### Required action 1
In the article on the Sixth Street apartment plans, rewrite the paragraph that begins "Access to the 13-building development" as a short bulleted list that keeps its main facts.
### Required action 2
Translate this sentence from the article on the Sixth Street apartment plans into Spanish: "Both rezoning applications are up for approval Wednesday."
### Required action 3
Answer these questions using the article on the Sixth Street apartment plans:
(a) How many parking spaces do the current apartment plans call for?
(b) What did Planning Commissioner Jean Milstead rent fifteen years ago?
(c) At what time does the planning commission's monthly meeting begin?

[Exercise text — start]

Plans for apartments along Sixth Street go to the Lawrence-Douglas County Planning Commission next week.
An open field near Sixth Street and Schwarz Road is targeted to become a new office-and-apartment complex.
Wednesday night, Lawrence-Douglas County planning commissioners will consider plans for building 108 apartments on a 7.2-acre site near the northeast corner of the intersection.
The area also could include professional offices and 24 more apartments on 2.4 acres along Sixth Street, but those plans are not yet ready for consideration.
The current apartment plans call for 250 parking spaces, a clubhouse, two swimming pools and two hot tubs next door to the existing Graystone Apartments & Townhouses, 2512 W. Sixth.
Access to the 13-building development, prepared by Gene Fritzel Construction and Paul Werner Architects, would be controlled by a gatehouse. Apartment buildings would include 32 one-bedroom units, 52 two-bedroom units and 24 three-bedroom units.
The vacant land, however, currently is limited to development of single-family homes. To follow through with plans for apartments, property owner Beryl L. Hobbs must secure rezonings for the entire 9.6 acres to allow for offices and apartments.
Both rezoning applications are up for approval Wednesday.
"There's justification to consider this as a legitimate use," said Phil Bradley, chair of the planning commission, who noted the nearby multifamily uses at Graystone.
But neighbors to the west have objected to previous plans, which called for more apartments and higher densities, Bradley said.
Planning Commissioner Jean Milstead knows the concern. Fifteen years ago, she rented a duplex whose backyard opened onto the farmland, typically used for wheat.
"People take it for granted," she said. "They want it to stay that way forever."
Traffic also is a concern. Officials already have been grappling with development proposals further west on Sixth -- where apartments, offices and a new high school already have been approved.
And a 1/4-mile to the east, city officials plan to build a new community recreation center in Centennial Park.
A bottleneck in the making?
"Any development creates more traffic," Bradley said. "We try not to create problems."
Planning commissioners expect to discuss the apartment plans during their monthly meeting, which begins at 6:30 p.m. Wednesday at city hall, Sixth and Massachusetts. Any business left unfinished during Wednesday's meeting would be rescheduled for a special meeting Oct. 4.
The planning commission's decision, in the form of a recommendation, would be forwarded to the Lawrence City Commission for final approval or rejection.

[Exercise text — finish]
[Material provided — start]

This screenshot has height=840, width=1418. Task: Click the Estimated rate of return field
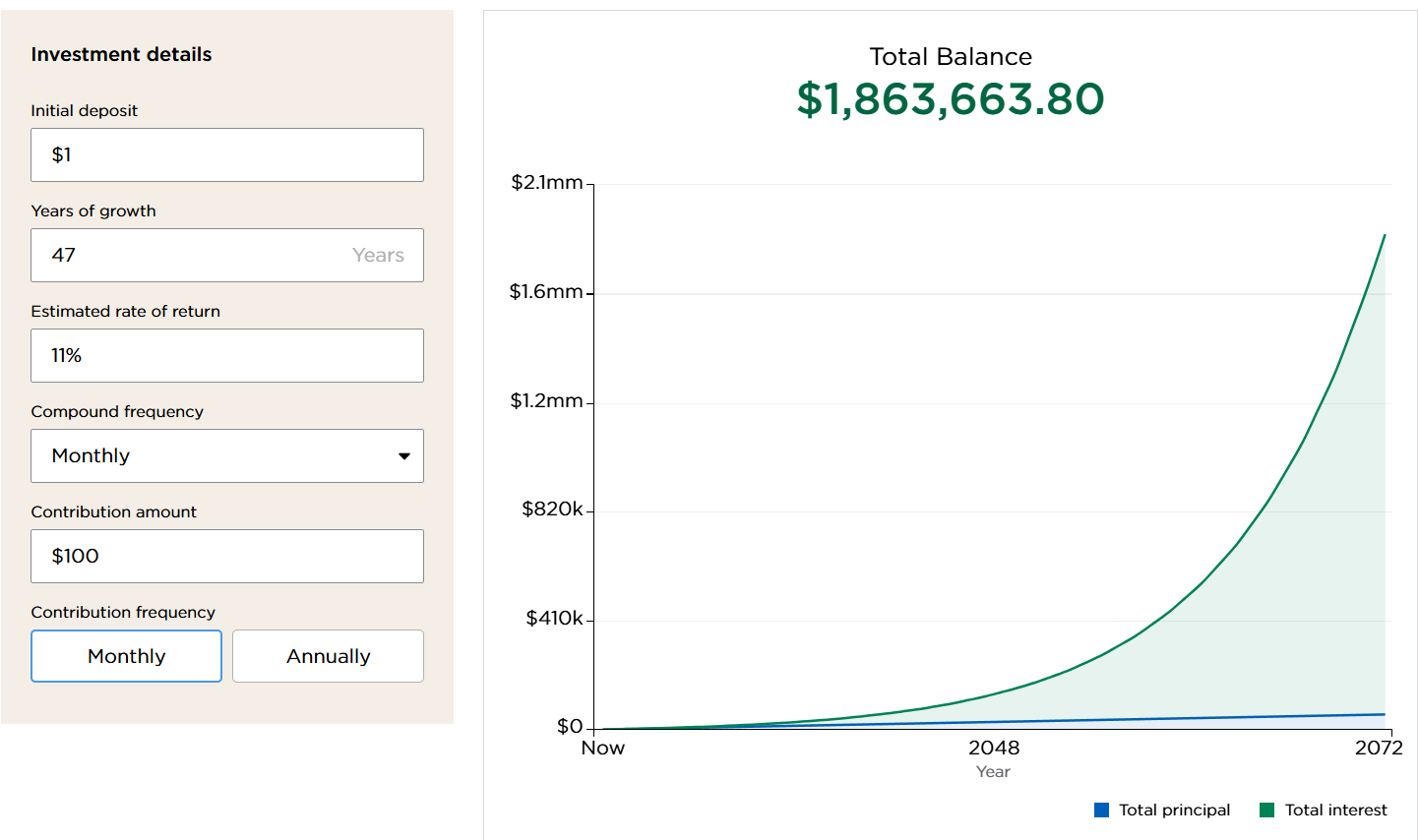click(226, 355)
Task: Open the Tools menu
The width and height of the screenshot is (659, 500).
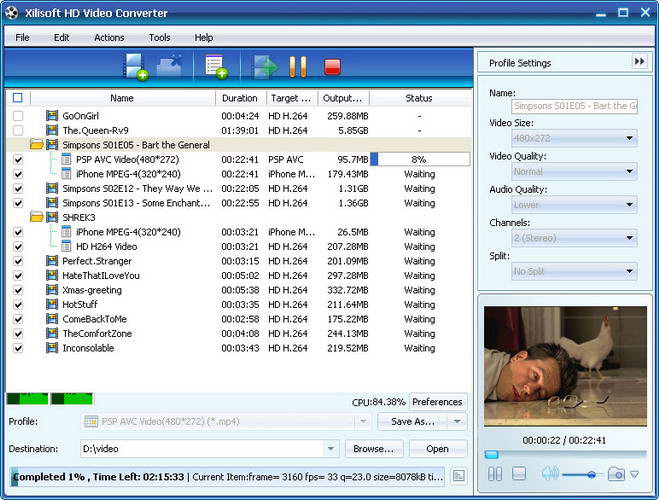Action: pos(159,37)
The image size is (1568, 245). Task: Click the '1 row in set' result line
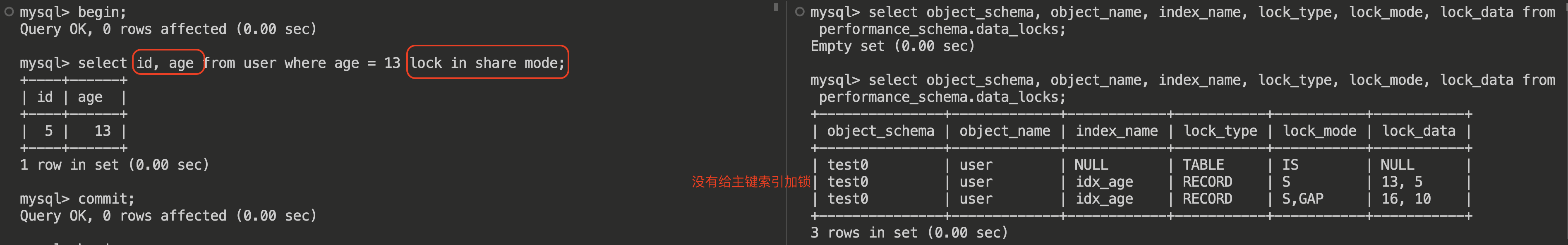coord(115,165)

[Material provided — finish]
[Material provided — start]

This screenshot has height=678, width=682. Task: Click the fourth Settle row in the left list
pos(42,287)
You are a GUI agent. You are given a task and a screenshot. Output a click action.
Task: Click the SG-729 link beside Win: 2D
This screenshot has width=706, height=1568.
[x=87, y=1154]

[Material provided — finish]

### Response 1
- The development would have 13 buildings.
- Gene Fritzel Construction and Paul Werner Architects prepared it.
- A gatehouse would control access.
- The units would be 32 one-bedroom, 52 two-bedroom and 24 three-bedroom apartments.

### Response 2
Ambas solicitudes de rezonificación se someterán a aprobación el miércoles.

### Response 3
(a) 250 parking spaces.
(b) A duplex whose backyard opened onto the farmland.
(c) 6:30 p.m.